By winning new funding from the Treasury, Ms Phillipson and her colleagues have allayed fears of a disguised exercise in cost-cutting – although the fiscal envelope remains too tight. The £1.8bn to be spent on rebuilding local services including speech and language therapy and educational psychology should boost councils and communities. The emphasis on inclusion as a principle should also be welcomed. The huge increase in children being educated separately from peers – from 1.1% to 1.9% of the school population in 20 years – is concerning on grounds other than rising costs. New national standards should increase confidence, as long as they do not lead to existing good practice being squashed. The goal of reducing dependence on the private sector, including a growing number of private-equity-backed special schools, is in line with a social democratic view of education as a public good.
Concerns include the criteria that will determine eligibility for an EHCP, reduced access to tribunals and the plan to reassess pupils when they move to secondary school – given the stresses already involved in this transition. Another is around staffing and whether the £200m pledged for teacher training will deliver the desired result.

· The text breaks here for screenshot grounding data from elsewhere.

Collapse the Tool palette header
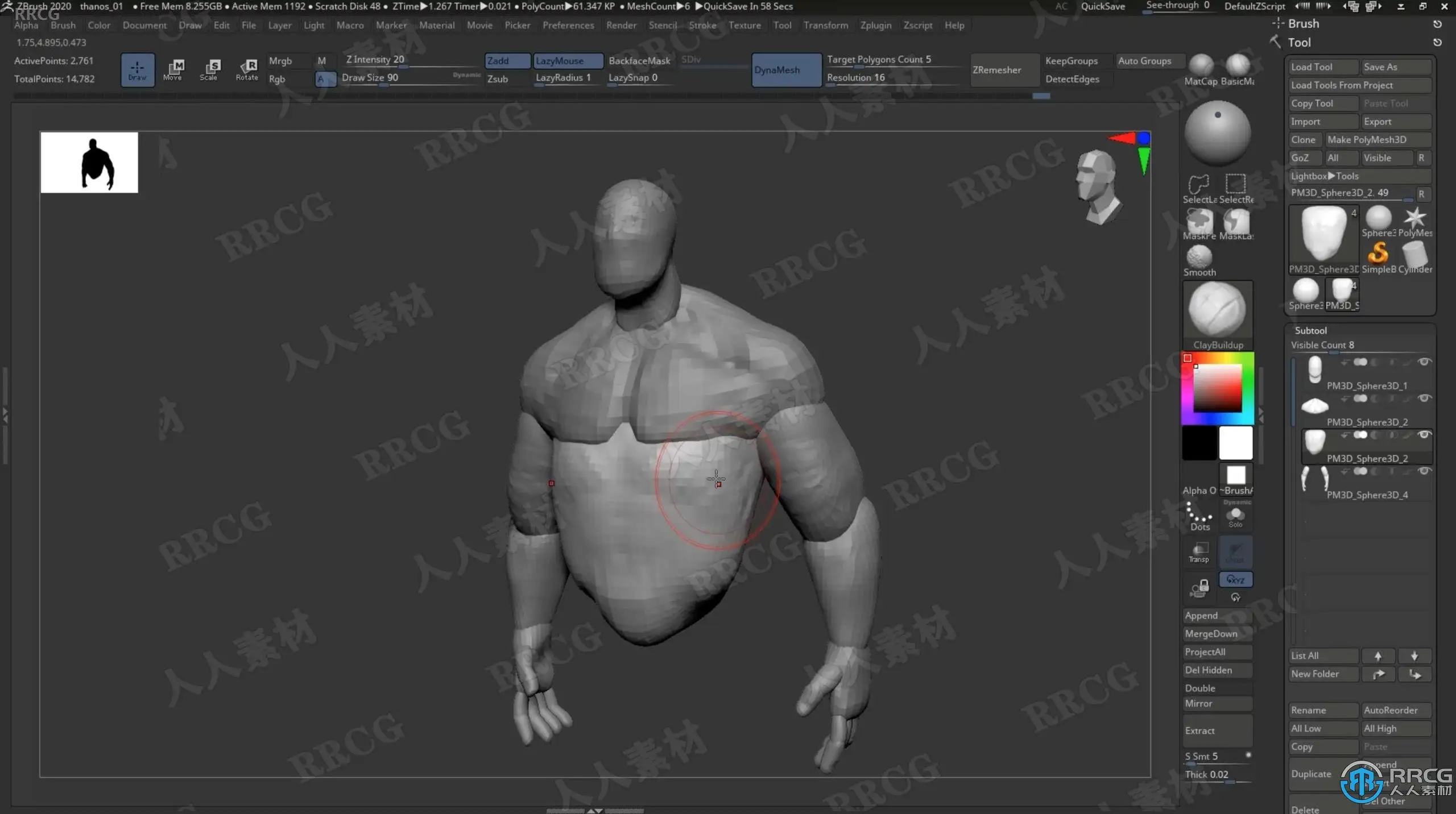 tap(1299, 43)
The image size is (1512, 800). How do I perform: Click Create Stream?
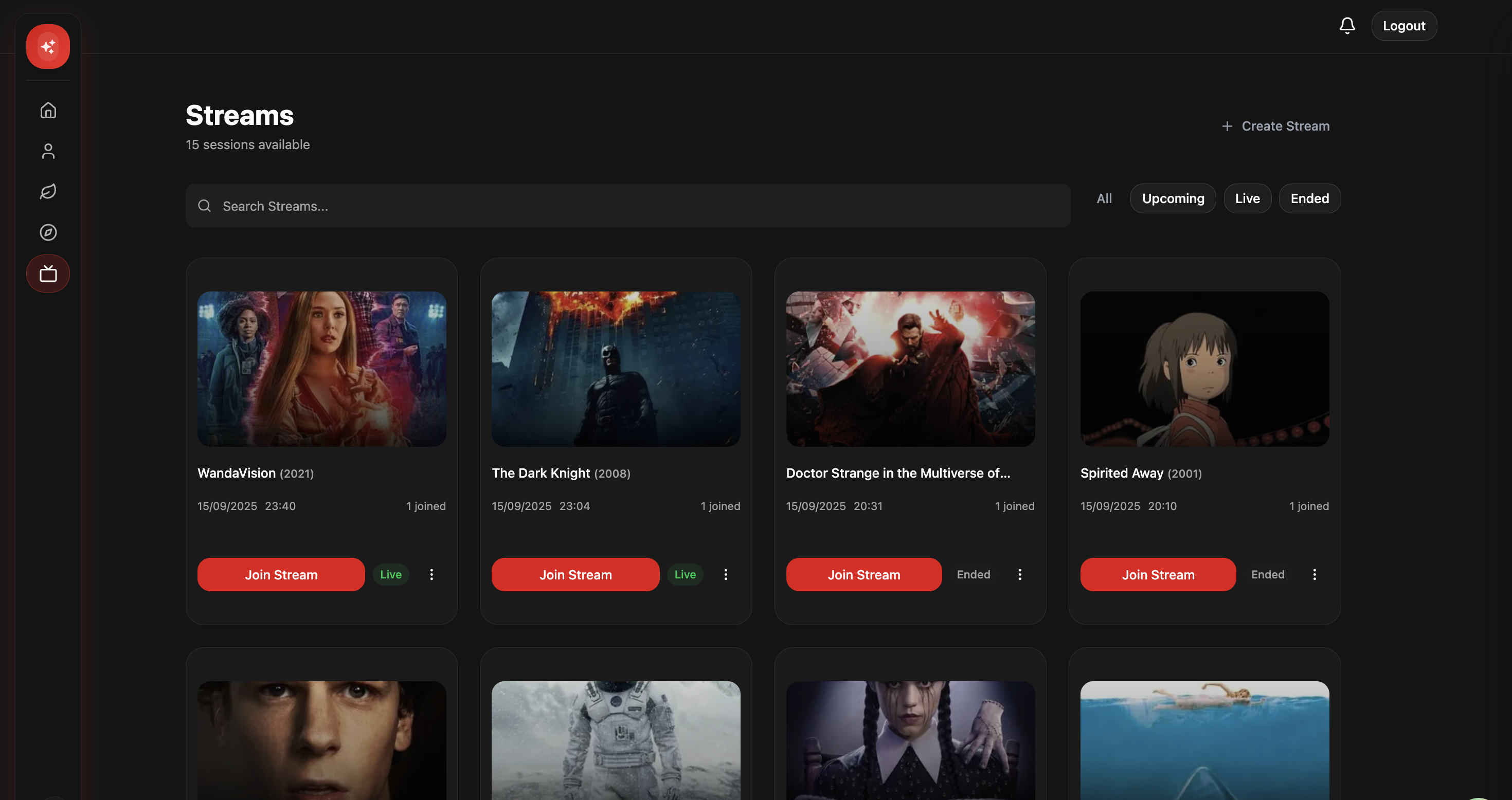pyautogui.click(x=1275, y=126)
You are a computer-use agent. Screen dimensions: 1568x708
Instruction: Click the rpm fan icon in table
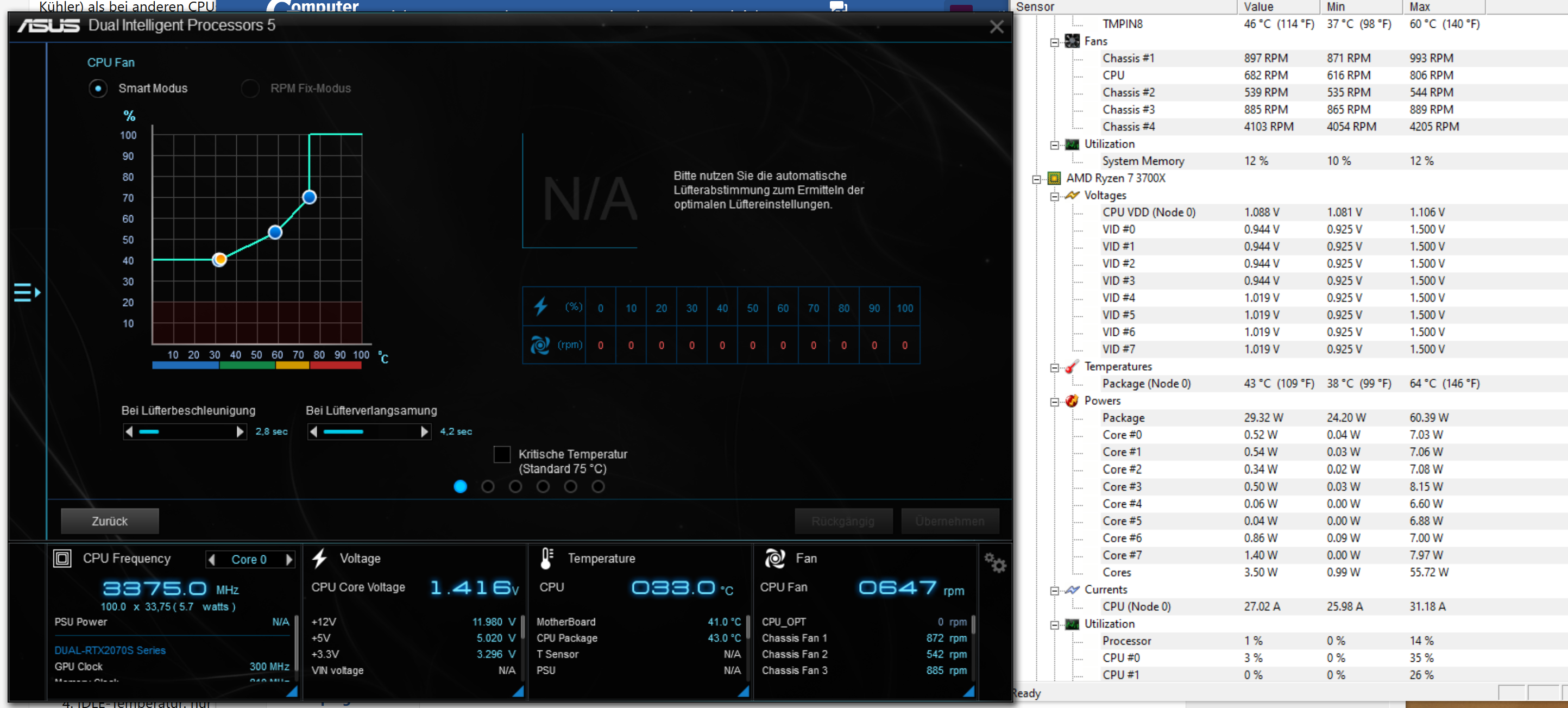coord(539,345)
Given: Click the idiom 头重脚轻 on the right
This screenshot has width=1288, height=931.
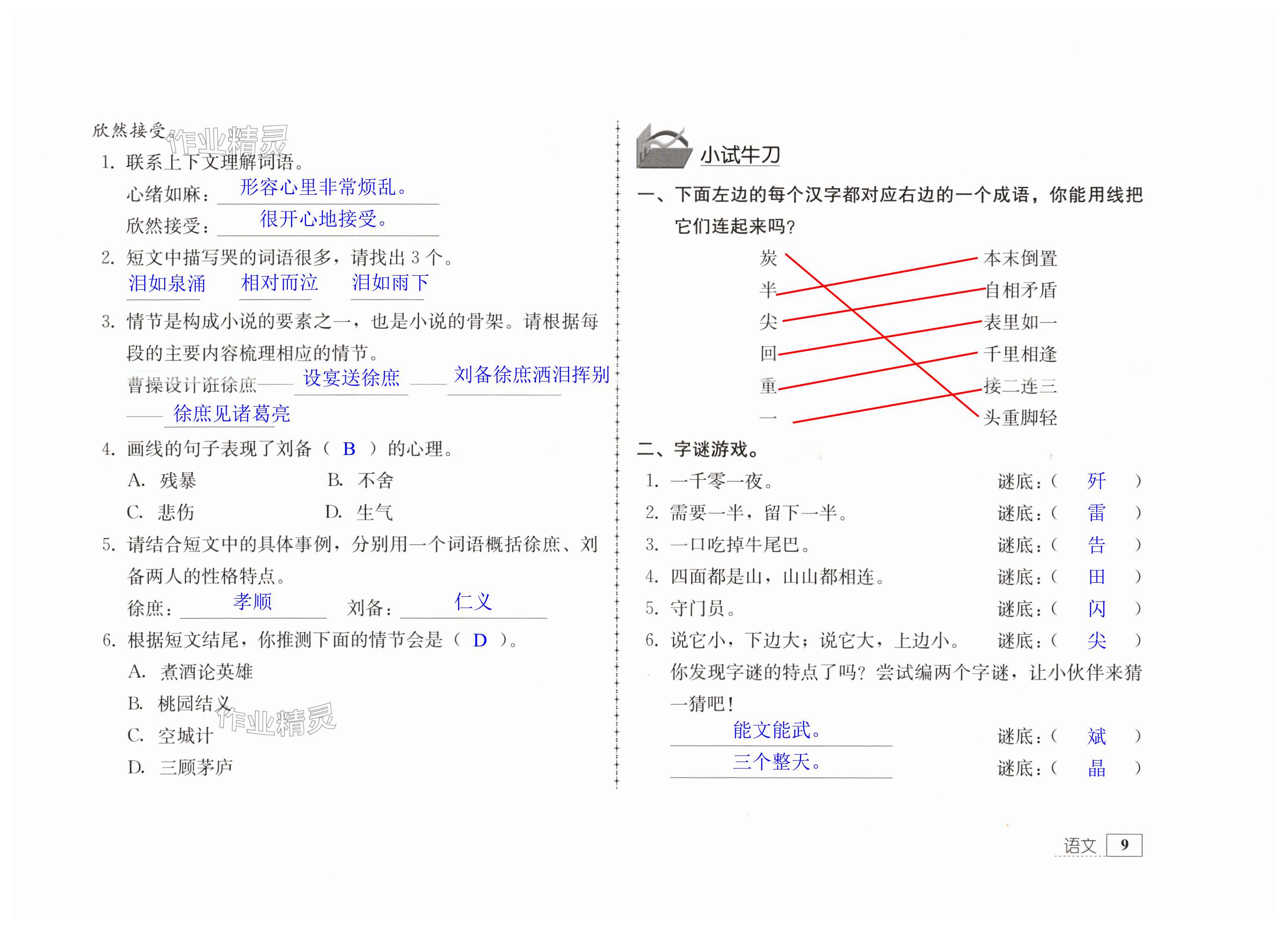Looking at the screenshot, I should (x=1020, y=418).
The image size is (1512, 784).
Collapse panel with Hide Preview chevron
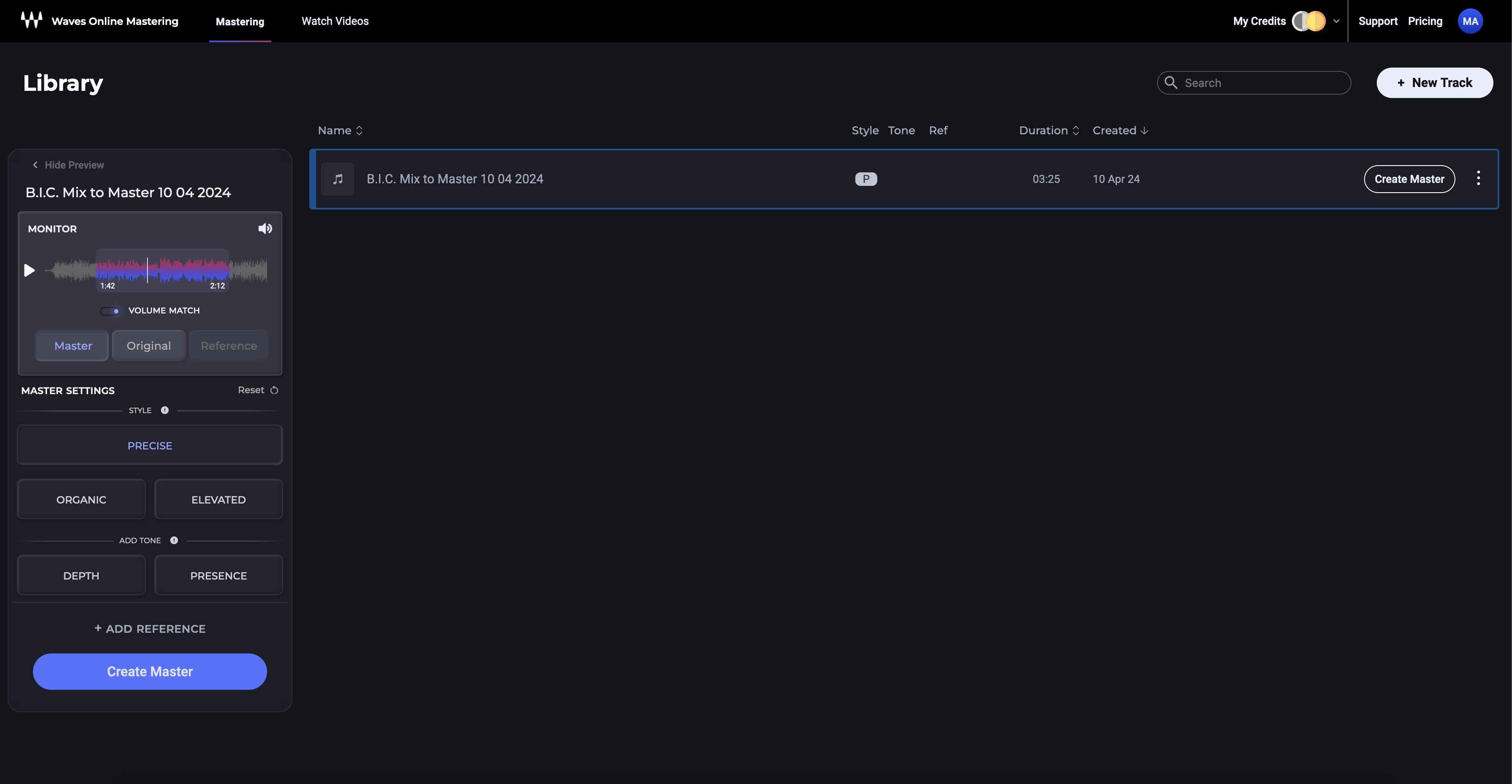[35, 165]
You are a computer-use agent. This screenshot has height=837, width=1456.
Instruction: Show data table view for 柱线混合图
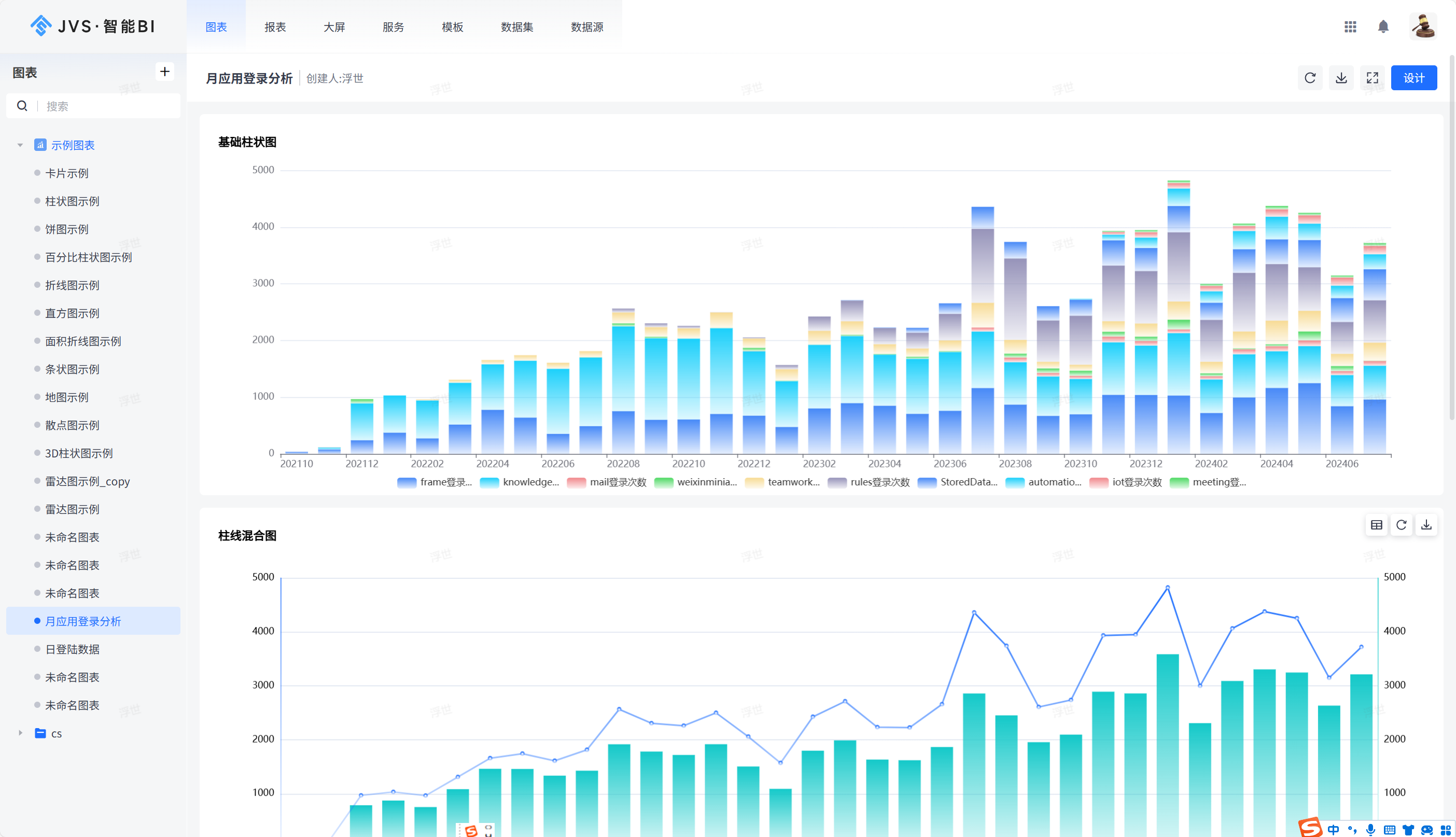pyautogui.click(x=1376, y=525)
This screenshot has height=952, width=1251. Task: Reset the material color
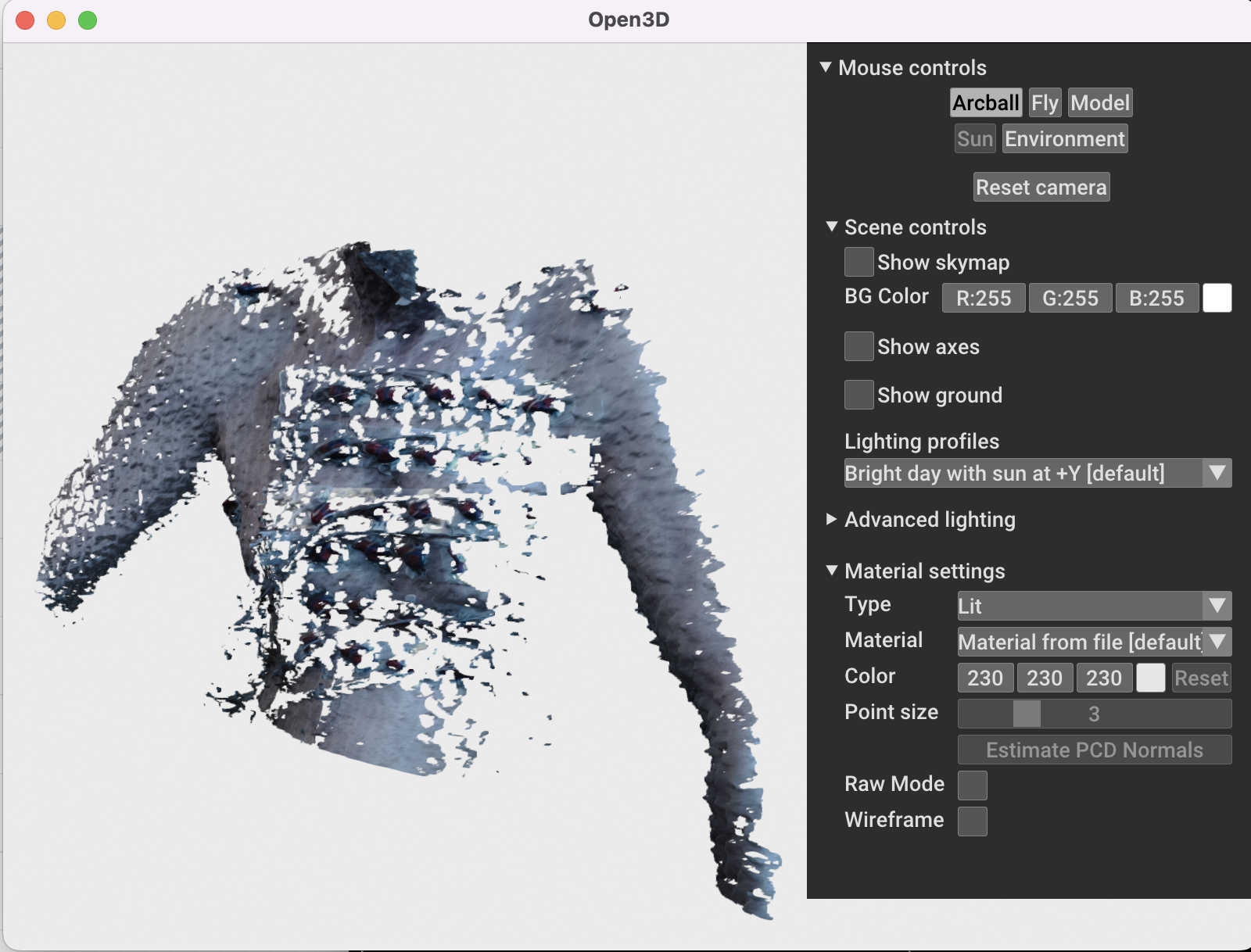1201,678

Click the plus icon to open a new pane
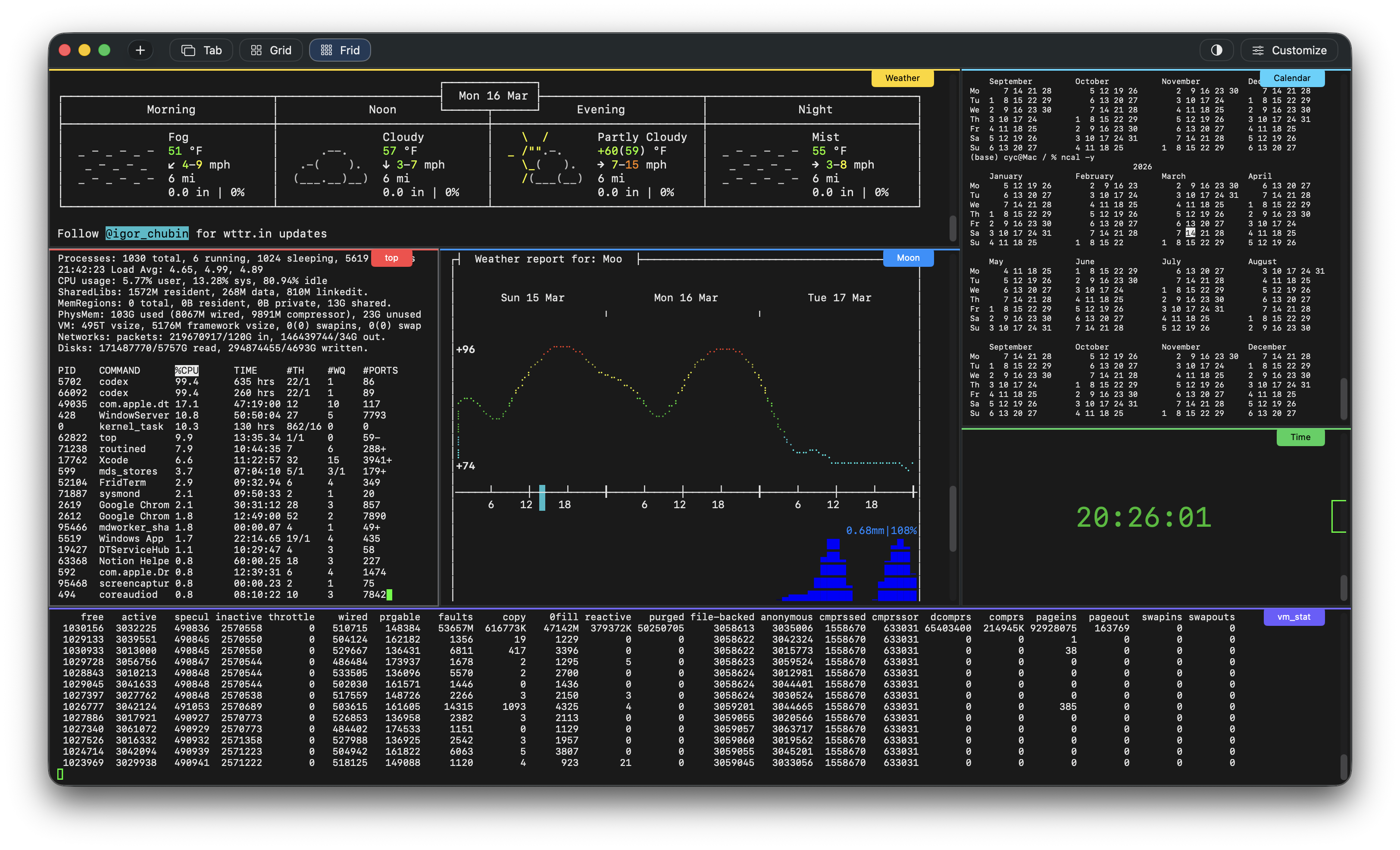(140, 50)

Understanding of mental health and illness, and the differences between people’s brains and minds, is constantly evolving. The white paper rightly recognises that rising need may be linked to “new pressures” on children in a changing world, with social media and the pandemic both linked to adverse experiences. There is also a link between Send and socioeconomic disadvantage. Currently, around a third of pupils with Send support are eligible for free school meals. One in nine have a social worker, while 70% of those with an EHCP are boys.
Given such complexities, and the range of needs to be met, a gradualist approach makes sense. Specialist providers must be recognised as part of the system, even as it is reshaped. Existing arrangements must not be torn up. It is welcome to see education as a shared public responsibility, not one left to markets or families. But the plans will only work if ministers back them with real money and skilled staff.